Due mostly to various conversations at Shakesville, I've been thinking a lot lately about my potential Snow White reboot
. Last Wednesday (yes, the Fourth), I had an opportunity to sit and wait with some paper and a pencil on hand. I do some of my better creative thinking while sitting and waiting, and I took the chance to finally work out how I wanted to address Dwarf politics and society in the story.

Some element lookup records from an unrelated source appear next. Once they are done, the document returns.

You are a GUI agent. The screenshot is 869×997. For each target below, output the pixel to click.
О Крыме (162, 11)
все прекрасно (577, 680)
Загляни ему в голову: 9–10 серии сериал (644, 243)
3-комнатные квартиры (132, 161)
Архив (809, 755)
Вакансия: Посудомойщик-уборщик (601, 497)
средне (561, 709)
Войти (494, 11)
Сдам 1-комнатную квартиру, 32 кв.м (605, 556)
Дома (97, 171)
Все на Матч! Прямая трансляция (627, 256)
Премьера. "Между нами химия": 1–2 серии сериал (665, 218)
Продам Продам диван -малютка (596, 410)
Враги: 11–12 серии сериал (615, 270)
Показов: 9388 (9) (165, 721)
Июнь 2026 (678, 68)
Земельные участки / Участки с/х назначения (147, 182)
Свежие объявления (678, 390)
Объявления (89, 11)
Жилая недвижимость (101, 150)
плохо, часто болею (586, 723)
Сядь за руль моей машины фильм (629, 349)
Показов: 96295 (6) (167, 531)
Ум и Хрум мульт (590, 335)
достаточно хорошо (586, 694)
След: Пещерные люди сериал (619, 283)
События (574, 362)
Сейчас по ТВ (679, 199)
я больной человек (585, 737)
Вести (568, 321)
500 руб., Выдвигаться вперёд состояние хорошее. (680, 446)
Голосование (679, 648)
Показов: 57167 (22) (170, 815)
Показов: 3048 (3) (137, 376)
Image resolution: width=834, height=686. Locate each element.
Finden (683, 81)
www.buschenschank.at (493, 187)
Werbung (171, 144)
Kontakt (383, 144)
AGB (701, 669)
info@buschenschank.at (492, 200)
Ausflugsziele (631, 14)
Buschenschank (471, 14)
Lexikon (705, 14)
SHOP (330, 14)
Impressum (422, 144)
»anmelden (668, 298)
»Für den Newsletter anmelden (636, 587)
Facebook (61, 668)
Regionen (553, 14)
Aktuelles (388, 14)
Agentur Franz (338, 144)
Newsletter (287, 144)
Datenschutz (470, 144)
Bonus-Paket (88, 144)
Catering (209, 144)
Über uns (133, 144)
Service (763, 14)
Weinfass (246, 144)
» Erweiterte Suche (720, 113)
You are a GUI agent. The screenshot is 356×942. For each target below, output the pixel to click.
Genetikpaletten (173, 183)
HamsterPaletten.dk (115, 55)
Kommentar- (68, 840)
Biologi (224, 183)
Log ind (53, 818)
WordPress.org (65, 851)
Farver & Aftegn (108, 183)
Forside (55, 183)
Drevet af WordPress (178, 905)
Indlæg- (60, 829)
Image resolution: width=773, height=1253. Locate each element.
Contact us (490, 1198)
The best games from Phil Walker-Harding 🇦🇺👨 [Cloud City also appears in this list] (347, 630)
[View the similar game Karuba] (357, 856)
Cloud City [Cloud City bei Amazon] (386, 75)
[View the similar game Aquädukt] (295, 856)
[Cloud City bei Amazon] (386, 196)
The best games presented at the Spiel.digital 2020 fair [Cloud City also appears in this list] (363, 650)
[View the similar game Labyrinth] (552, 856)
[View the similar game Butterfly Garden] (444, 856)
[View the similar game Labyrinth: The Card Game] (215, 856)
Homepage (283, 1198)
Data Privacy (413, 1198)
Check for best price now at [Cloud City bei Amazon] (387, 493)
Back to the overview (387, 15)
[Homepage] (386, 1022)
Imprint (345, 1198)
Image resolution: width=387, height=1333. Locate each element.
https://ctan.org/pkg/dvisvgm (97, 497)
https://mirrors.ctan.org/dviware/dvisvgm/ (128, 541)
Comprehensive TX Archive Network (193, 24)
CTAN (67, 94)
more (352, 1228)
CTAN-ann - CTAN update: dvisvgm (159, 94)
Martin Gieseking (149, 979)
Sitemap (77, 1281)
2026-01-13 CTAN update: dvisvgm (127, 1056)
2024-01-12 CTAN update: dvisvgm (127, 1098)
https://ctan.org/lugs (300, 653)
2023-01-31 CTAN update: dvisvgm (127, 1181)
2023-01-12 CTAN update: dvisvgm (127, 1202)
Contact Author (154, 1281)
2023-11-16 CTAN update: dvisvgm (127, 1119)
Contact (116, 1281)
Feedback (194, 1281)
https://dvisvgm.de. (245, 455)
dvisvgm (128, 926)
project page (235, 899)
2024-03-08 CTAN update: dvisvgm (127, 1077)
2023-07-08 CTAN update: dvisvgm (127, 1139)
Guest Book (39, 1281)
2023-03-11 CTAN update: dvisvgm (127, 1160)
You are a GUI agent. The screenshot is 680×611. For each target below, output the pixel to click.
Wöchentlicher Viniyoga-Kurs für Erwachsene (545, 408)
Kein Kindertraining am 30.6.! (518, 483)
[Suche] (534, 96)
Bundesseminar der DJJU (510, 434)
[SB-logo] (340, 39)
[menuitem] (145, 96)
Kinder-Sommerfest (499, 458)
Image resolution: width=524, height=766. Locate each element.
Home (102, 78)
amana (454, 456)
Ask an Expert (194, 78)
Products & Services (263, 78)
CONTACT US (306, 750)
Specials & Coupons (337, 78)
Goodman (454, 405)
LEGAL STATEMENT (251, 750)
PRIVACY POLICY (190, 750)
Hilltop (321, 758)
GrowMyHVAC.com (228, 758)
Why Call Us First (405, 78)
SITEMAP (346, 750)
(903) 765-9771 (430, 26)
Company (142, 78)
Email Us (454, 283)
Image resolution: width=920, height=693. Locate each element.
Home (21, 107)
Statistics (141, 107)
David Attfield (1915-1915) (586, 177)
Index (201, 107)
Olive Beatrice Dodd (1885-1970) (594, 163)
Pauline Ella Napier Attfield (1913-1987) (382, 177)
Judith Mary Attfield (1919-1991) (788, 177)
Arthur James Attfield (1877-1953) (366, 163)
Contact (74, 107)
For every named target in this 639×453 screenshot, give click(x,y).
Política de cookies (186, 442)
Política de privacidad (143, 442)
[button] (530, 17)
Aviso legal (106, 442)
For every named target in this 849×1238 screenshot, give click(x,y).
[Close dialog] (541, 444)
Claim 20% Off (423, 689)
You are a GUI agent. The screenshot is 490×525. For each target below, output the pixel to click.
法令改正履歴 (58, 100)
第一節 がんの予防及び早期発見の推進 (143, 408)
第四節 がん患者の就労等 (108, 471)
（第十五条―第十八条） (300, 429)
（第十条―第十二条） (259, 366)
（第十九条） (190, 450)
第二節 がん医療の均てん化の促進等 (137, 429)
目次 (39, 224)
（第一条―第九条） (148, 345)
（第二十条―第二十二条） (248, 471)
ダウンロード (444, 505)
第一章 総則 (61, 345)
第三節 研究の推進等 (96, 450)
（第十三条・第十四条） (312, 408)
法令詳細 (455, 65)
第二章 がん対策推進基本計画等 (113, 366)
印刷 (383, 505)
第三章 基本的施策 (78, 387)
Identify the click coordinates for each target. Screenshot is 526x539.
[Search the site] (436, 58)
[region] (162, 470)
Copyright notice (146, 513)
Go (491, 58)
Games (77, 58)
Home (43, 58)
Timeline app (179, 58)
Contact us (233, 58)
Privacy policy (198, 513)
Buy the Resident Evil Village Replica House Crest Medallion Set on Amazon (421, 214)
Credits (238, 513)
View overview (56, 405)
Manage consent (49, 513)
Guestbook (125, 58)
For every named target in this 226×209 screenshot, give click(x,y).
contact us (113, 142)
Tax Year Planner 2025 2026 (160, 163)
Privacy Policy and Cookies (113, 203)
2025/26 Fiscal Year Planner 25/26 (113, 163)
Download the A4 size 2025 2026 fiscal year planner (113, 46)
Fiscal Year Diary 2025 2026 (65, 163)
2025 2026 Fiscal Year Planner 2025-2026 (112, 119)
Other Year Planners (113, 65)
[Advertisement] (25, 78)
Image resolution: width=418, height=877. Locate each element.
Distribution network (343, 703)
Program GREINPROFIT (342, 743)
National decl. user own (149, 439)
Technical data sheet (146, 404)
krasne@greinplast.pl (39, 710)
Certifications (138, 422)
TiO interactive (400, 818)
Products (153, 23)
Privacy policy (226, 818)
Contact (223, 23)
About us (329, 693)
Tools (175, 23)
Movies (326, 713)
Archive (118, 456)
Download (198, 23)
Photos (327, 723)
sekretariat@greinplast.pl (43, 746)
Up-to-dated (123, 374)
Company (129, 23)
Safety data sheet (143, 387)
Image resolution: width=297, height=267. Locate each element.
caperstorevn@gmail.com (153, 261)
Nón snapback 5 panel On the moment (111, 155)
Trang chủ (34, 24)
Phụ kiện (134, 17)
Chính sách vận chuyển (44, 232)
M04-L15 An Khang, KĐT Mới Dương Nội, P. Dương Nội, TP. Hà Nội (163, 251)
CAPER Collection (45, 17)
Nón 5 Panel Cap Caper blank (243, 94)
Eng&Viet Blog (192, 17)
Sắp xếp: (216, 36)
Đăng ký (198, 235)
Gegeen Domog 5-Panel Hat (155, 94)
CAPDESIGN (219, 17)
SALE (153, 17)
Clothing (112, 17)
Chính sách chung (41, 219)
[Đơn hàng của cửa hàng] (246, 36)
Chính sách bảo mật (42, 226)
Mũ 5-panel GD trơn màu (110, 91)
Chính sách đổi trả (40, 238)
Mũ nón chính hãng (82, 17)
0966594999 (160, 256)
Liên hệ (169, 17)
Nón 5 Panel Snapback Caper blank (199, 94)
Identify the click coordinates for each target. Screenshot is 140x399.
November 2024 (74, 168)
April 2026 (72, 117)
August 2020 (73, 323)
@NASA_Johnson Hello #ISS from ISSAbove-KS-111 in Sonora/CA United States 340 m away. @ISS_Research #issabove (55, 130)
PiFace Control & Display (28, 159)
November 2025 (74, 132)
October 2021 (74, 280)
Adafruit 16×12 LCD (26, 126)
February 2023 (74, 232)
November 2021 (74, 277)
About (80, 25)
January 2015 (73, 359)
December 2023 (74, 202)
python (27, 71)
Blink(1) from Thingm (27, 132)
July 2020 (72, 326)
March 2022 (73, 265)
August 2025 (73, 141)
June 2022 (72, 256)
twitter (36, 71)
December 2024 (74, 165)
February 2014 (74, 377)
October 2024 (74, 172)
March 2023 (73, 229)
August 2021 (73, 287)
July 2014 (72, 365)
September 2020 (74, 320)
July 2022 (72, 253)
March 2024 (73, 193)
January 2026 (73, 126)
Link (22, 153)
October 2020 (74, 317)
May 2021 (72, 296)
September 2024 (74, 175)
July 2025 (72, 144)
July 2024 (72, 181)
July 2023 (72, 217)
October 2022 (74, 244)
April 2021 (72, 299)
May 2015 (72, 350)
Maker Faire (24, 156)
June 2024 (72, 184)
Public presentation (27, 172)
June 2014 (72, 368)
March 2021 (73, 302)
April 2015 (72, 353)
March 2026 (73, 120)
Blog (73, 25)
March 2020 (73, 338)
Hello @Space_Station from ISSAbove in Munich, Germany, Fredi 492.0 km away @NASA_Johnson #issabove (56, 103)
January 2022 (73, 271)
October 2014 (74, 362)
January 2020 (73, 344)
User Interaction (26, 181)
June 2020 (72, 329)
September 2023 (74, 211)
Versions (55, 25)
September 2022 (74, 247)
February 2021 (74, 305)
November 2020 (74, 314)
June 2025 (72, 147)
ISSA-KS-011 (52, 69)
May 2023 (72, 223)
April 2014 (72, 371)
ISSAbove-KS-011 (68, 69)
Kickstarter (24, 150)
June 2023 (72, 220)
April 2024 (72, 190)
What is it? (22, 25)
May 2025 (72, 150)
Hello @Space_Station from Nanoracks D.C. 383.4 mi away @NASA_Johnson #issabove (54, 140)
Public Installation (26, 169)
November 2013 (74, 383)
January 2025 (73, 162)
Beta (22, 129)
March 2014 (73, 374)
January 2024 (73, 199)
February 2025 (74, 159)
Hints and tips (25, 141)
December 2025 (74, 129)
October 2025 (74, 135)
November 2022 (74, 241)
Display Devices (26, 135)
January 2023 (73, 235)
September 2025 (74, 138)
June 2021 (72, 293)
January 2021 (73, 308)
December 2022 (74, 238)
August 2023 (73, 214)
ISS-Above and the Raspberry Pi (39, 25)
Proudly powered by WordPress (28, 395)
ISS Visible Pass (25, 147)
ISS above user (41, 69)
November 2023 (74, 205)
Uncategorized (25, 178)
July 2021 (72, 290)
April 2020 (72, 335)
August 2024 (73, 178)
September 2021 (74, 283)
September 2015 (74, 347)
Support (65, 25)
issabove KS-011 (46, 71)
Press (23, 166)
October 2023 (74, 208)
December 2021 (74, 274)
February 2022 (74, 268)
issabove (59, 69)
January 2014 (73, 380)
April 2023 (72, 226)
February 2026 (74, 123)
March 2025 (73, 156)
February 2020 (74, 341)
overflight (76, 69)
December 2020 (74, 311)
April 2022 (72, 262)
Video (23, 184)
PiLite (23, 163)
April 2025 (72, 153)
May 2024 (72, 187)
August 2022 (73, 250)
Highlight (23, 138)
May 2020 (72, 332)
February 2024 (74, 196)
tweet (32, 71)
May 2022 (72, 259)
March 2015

I was pretty pleased with myself until I mentioned it a couple hours later, and my friends and I got into a discussion about fantasy as a genre and how Tolkien basically defined modern Euro-USian fantasy, laying down tropes that creative people have come to rely and build on for many years to come. Due to my mention of Dwarf politics and how it played into the conversation, there was a focus on how fantasy Dwarfs now always live in mountains and caves and tunnels - and I realized I had fallen into exactly that trap
At first, I was only quietly horrified by my own creative bankruptcy. Then I tried to reason with myself: It made sense for the story! I could totally keep it that way! It wasn't lazy! But the more I thought about it, the more I realized that it not only was lazy, but it was necessary for my story
that I expand Dwarf society beyond caves and mountains. What about forests and plains? What about swamps?1
What about the fact that I was having trouble figuring out how to make a poisoned apple with rock-dependent Dwarf magic? Wouldn't it make more sense if Dwarfs also did cooking magic, and tree magic, and farming magic, even if it was still different from Human styles of magic? Wouldn't it just plain be more fun
if the Seven worked in a Dwarf bakery instead of selling jewelry and metalworks?2
I'm going to have to re-think at least half of my Dwarf politics and society building now, but it'll make the story better, and that's what's important. Though it helps that I relish a creative challenge ;)1: I am totally going to have to write a swamp fantasy story eventually, because wetlands basically keep the world going. Okay, that's hyperbole, but they're still incredibly environmentally important.
2: Not that I object in principle to fantasy Dwarfs selling jewelry and metalworks, but if that's all they do then there's something clearly wrong.